Saturday, July 30, 2016

July: Nigeria’s Month Of Remembrance

By Dan Amor
 For those of us who were born during or after the Nigerian Civil War, Chief Uche Ezechukwu's Monday column on the 50 years of the assassination of Nigeria's first military head of state General JTU Aguiyi Ironsi, provides an illuminating pathway to the events that led to the war. No nation among the third world countries makes a stronger claim on the interest and sympathy of Africans than Nigeria. What Nigeria has meant to the black continent and to blacks across the world, makes her future a matter of deep concern.
*Chukwuemeka Odumegwu-Ojukwu
taking the oath of office as the leader
of the Republic of Biafra in May 1967
Nigeria might be doddering or tottering behind less endowed African countries as a giant with feet of clay, no thanks to the tragedy of irresponsible leadership. But whatever happens to her usually serves as a huge lesson for other African countries. To view therefore with judgment and comprehension the course of present and future events in Nigerian life and politics, we must possess knowledge and understanding of her past, and to provide such understanding within concise compass, we must consult history. Yet it is an unbiased, disinterested and unprejudiced inquiry into the history of our country that will ensure that we leave a legacy of truth for generations yet unborn.

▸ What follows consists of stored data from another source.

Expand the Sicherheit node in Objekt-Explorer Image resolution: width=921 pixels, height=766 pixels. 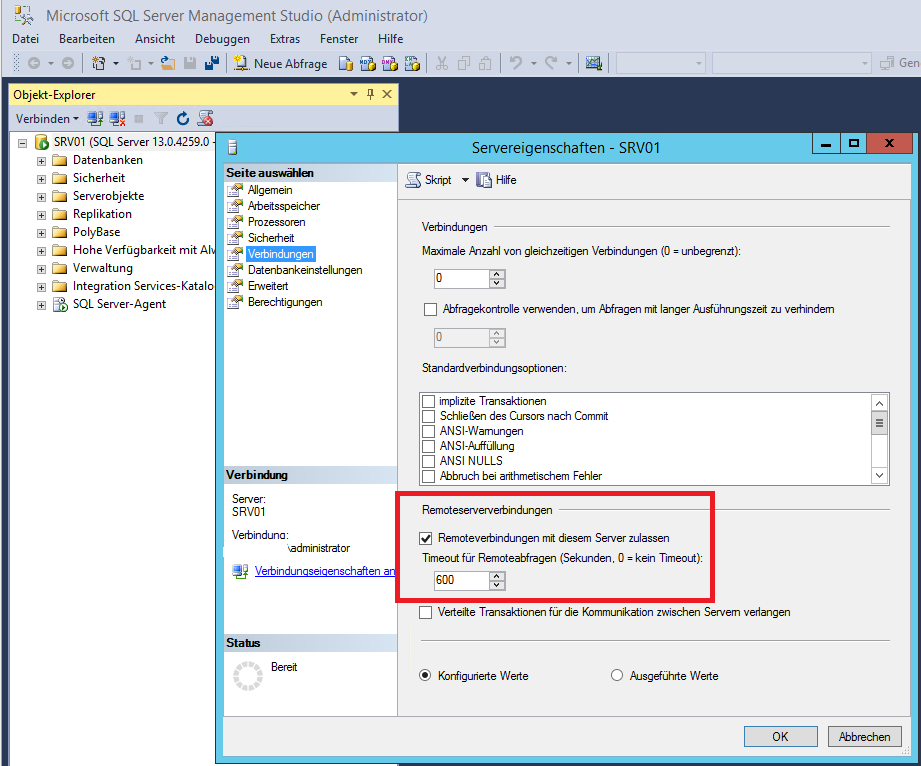(42, 178)
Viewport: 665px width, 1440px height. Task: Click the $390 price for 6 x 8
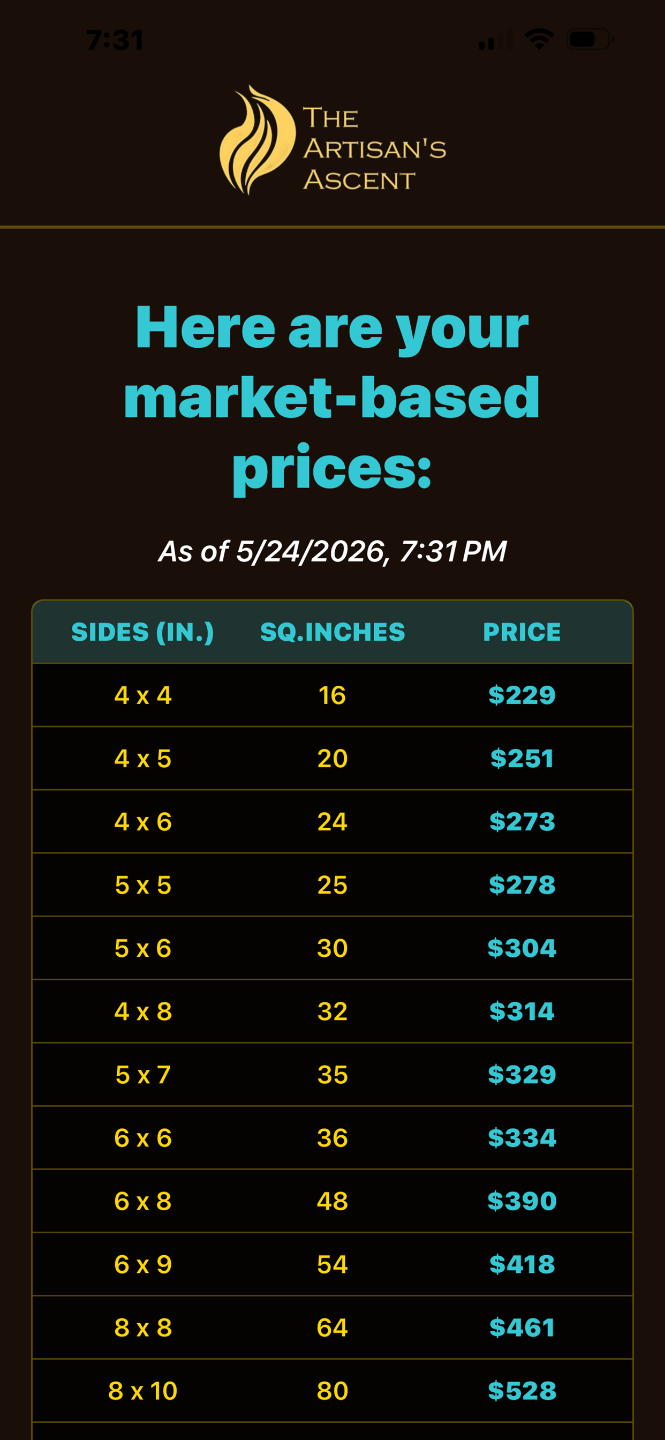point(522,1201)
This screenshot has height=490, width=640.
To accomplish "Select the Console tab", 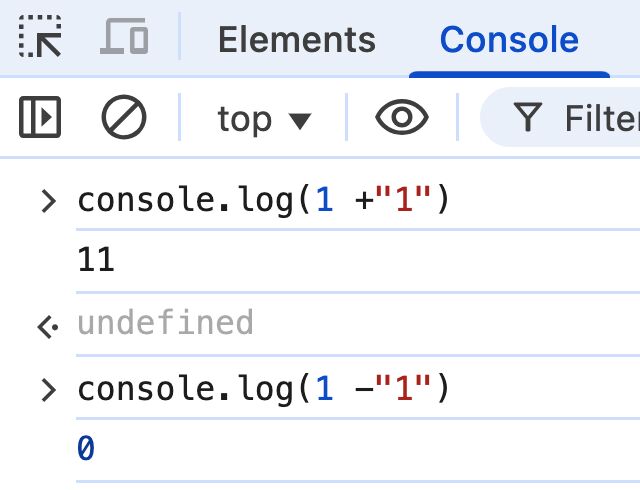I will pyautogui.click(x=508, y=40).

In fact, the true story of Nigeria must begin with the foundations of the nation – its geographical and economic character; its social-political and religious influences and the psychology of its peoples. Besides the existence of multi-ethnic nationalities before the fusion of the Northern and Southern Protectorates in 1914 by Lord Fredrick Lugard, a British imperialist military commander, and the almost 100 years of British colonial rule, the great period of post-independence crisis – 1960-1970 – must be vividly delineated for posterity. The death in November 2011 of Dim Chukwuemeka Odumegwu-Ojukwu who has come to symbolise that great epoch of epic struggle brought to the front burner of national discourse, the issues and convergent forces at play in the Nigerian Civil War. But recent developments point to the fact that our leaders who prefer to learn their geology the day after the earthquake would want history to repeat itself.

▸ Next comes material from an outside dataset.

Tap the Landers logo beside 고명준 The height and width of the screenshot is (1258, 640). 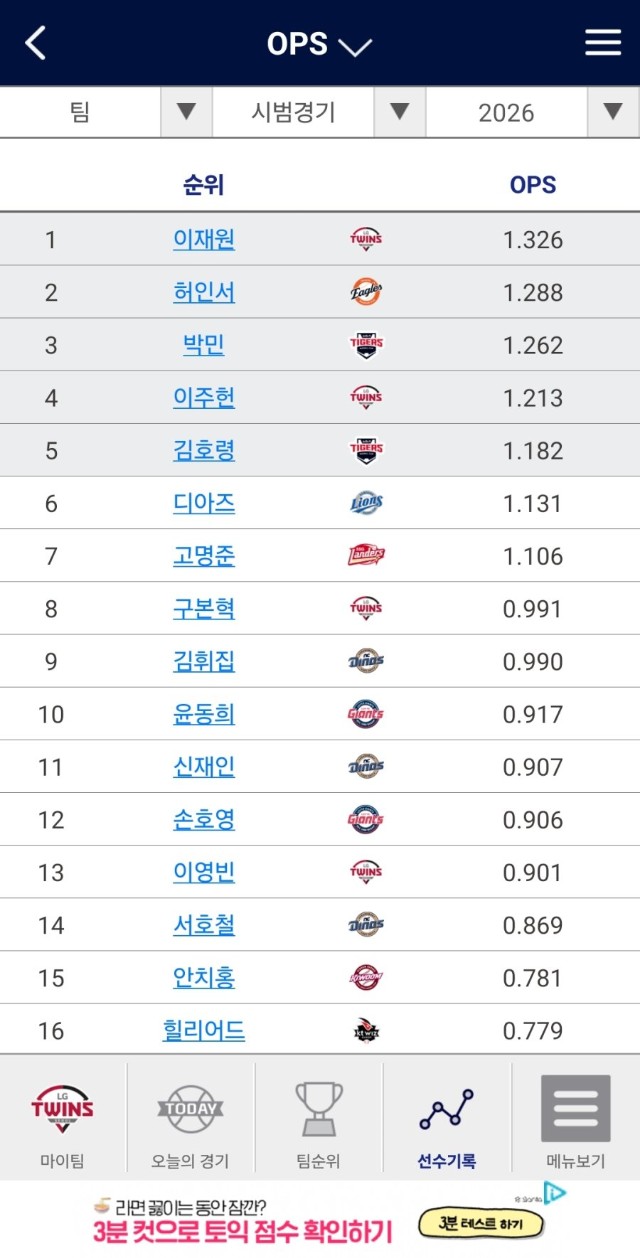[366, 556]
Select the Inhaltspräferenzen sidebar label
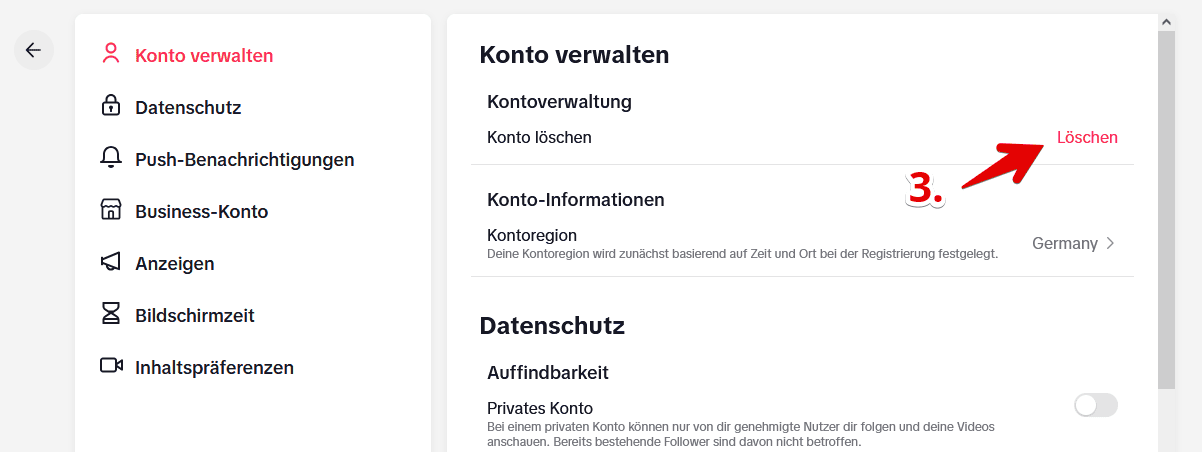Screen dimensions: 1202x452 pyautogui.click(x=214, y=367)
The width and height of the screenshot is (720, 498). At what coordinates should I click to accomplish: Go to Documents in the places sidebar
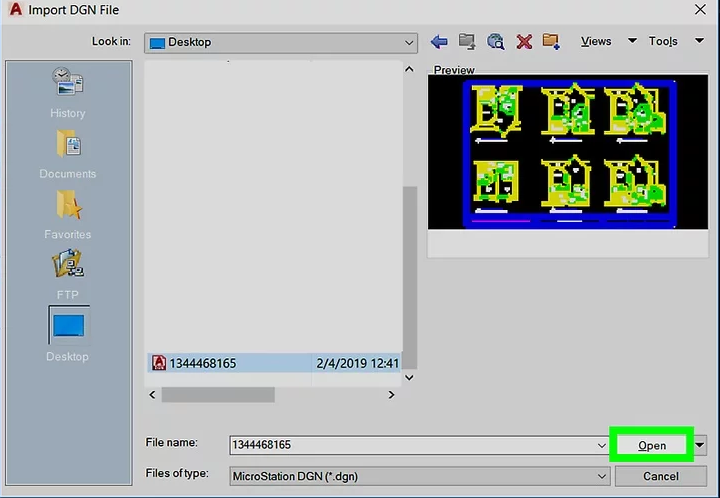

Unfortunately, rather than telling in bold dramatic relief, the tragic and magnificent story of what brought about the war and its aftermath, some commentators have elected to mislead the reading public on who actually caused the war. Some have even pointedly accused Chief Ojukwu of having masterminded the war in order to divide Nigeria. What can be more mischievously misleading than the deliberate refusal to allow the historical sense transcend the ephemeral currents of the present and reveal the spirit of a people springing from the deepest traditions of their tragic experience? How could one begin to appreciate a legend who continued to be astonishingly misunderstood even when the realities of the factors that pushed him to rise in defense of his people are damning on the rest of us forty-nine years after his action? Why is it so difficult for us to appreciate the fact that Ojukwu has come to represent, in large and essential measure, not only a signification of heroism but also a courageous attempt to say no to an emerging oligarchy which was bent on annihilating his people from the face of the earth?